With my new found stardom, the next logical step was to go to the recording studio and lay down a full length album. So, I spent the night at Ben’s house, he left me listen to his Green Day cassette, we played NBA Jam on Sega Genesis in his basement, we wrote out a track list and recorded every goofy 20 second song in one sitting. By the next week at school, with the help of Ben’s promotional skills, I handed out printed and autographed tracklists to my classmates and my teachers. That week I started taking requests to sing songs from the album on the bus and on the playground. Even my teachers got into it and let me stand up on chairs and sing at the end of class.

While I was reluctant to thrust myself into the limelight, my friends found my songs an amusement that broken up the monotony of school and my teachers seemed surprised to see this showmanship coming out of a reserved student. It became an integral part of my identity the rest of my 8th grade year to the point where other students wanted to be part of it, taking on roles as my bodyguards, my manager and my accountant.
This middle school experience served as the inspiration for Shadow Puppet Disco when I started having goofy songs about Lewis and Clark and Kung Pow Chicken pop into my head as I was playing basketball. Knowing that my friend Matt McReynolds (or as Kyle Blair called him “old Irish Matt”) was a serious rock musician, I decided he needed to hear the songs. So one day I sung them to him during lunch in the cafeteria loud enough so that all the other tables around us glared at me. Matt found the songs amusing and said I had a decent nasal rock and roll voice kind of like Tom Petty. I wrote more songs, Justin, Joey, Martin and Alex got involved and SPD blew up from there.

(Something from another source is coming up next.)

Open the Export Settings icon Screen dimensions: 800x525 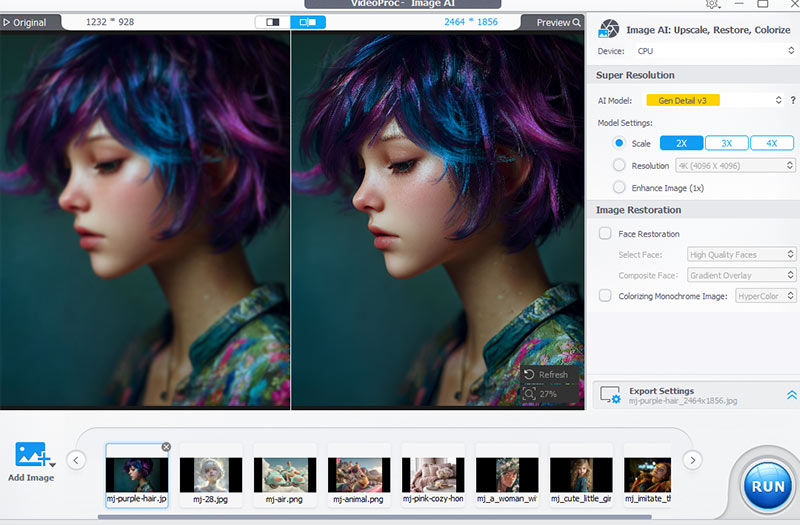pos(609,396)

As goofy as the songs were, I loved the rush of all the eyes in the class being on me, each person listening to something I had written. Performing for my classmates made me feel like I was making school a little more fun for everyone, like I was making everyone’s life a little better. Playing the text-based DOS shareware game Rockstar from 1989, always ignites a nostalgia in me for this mix of adrenaline and joy.

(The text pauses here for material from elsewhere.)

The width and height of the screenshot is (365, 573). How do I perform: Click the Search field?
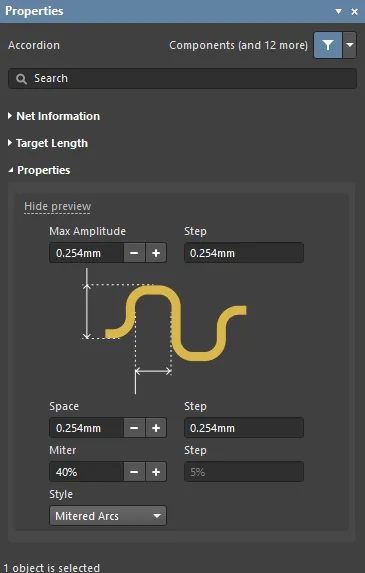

Like Oregon Trail, Rockstar is another game where it is more about immersing you in the decisions and lifestyle of being a rockstar than about compelling game mechanics and solving strategic puzzles. With a little trial and error and a pinch of common sense, it is easy to figure out that you need to balance touring to promote your band, writing songs to make good albums and relaxing to not get worn out while avoiding taking any hard drugs that destroy your alertness in turn ruining your live shows. You slowly build up your popularity by touring, releasing singles and albums, and doing every radio and television spot you get offered. This simple strategy is all you need to win the game even on the hardest setting, but true elegance of this game isn't so much in trying to win but rather in exploring the world of the game and vicariously living out the life of a rockstar. For example, taking drugs that you are offered by groupies or other bands can do nothing at all or it can induce a psychedelic and seizure-inducing multi-colored explosion of different characters on the screen. Likewise getting into fights with your bandmates might cause your tour to get cancelled or touring too relentlessly might make you depressed and your manager will force you to go to therapy or doing too many drugs and your label will force you to go to a sanitarium and eat nothing but vegetables. All the sexiest and the most rock-bottom parts from those behind the music specials are all captured with flair in Rockstar.

The first of four text-only games on this list, one of the most remarkable elements of Rockstar is that it is able to create such a rich world and strong level of immersive progression with nothing but PC speaker beeps and ASCII characters. It is cliché and overly simplistic to say that books allow you to fill in all the details with your imagination and that doesn't seem to quite encapsulate the majesty of this game. However, I do not believe Rockstar would be a better with graphics no matter how good. The game’s wacky drug trips masterfully done with nothing but ASCII characters would not have the same effect any other way and the game simply does not need them to spark your imagination into images of being on stage in front of thousands of adoring fans all singing along to your number one hit.